How to make the diagnosis
Psoriasis can be diagnosed by physical examination. A skin biopsy is not usually necessary but can be helpful for complex cases.
There are no laboratory or genetic tests to confirm the diagnosis of psoriasis. Depending on the case, routine bloodwork (eg, complete blood count and metabolic panel) and infectious disease tests (eg, HIV, hepatitis panel, and rapid plasma reagin for syphilis) can be helpful to rule out other etiologies of skin rash.
Treatment is based on patient factors and disease severity
Starting with a low- to medium-potency steroid, such as betamethasone valerate 0.1% cream twice per day or triamcinolone acetonide 0.1% cream twice per day for 2 weeks, provides high safety and efficacy for localized disease.9 An appropriate-potency steroid should be chosen based on the disease severity, location, and patient’s preference and age. Topical vitamin D analogues often are used in conjunction with topical steroids to treat psoriasis.9
Depending on the severity, patient age, comorbidities, and availability of treatment, other treatment options for psoriasis include oral methotrexate (2.5 mg to 25 mg weekly, starting with a low dose), acitretin (10 mg to 50 mg daily), apremilast (10 mg daily, gradually increasing to 30 mg twice per day in a divided dose), biologics, and narrowband ultraviolet light.

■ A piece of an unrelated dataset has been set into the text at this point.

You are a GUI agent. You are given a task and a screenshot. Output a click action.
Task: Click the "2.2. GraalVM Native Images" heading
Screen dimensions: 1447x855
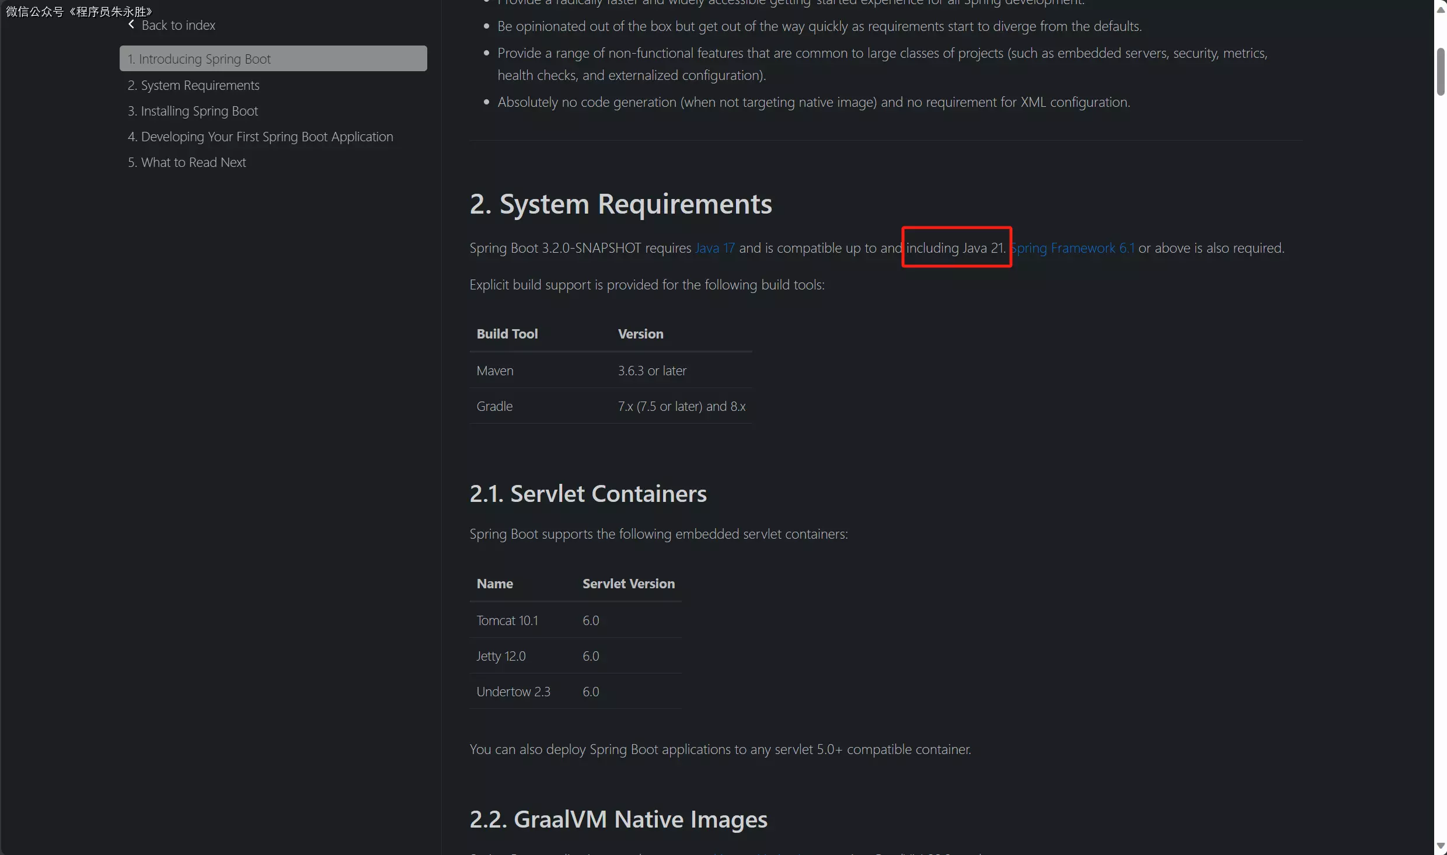point(618,819)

In this case, betamethasone dipropionate 0.05% cream twice daily for 2 weeks was not sufficiently effective due to the extent of the psoriasis. Following consultation with a dermatologist, clobetasol propionate 0.05% cream twice per day and oral apremilast (10 mg once per day on the first day and 10 mg twice per day afterward) were prescribed for 2 weeks. The patient’s psoriasis improved somewhat after 2 weeks of the treatment, but many plaques remained. Therefore, apremilast was stopped and subcutaneous adalimumab was started (initial loading dose, 80 mg, then 40 mg every other week). The psoriasis lesions cleared over the next 2 to 3 months. The patient was maintained on the adalimumab to avoid a recurrence of lesions.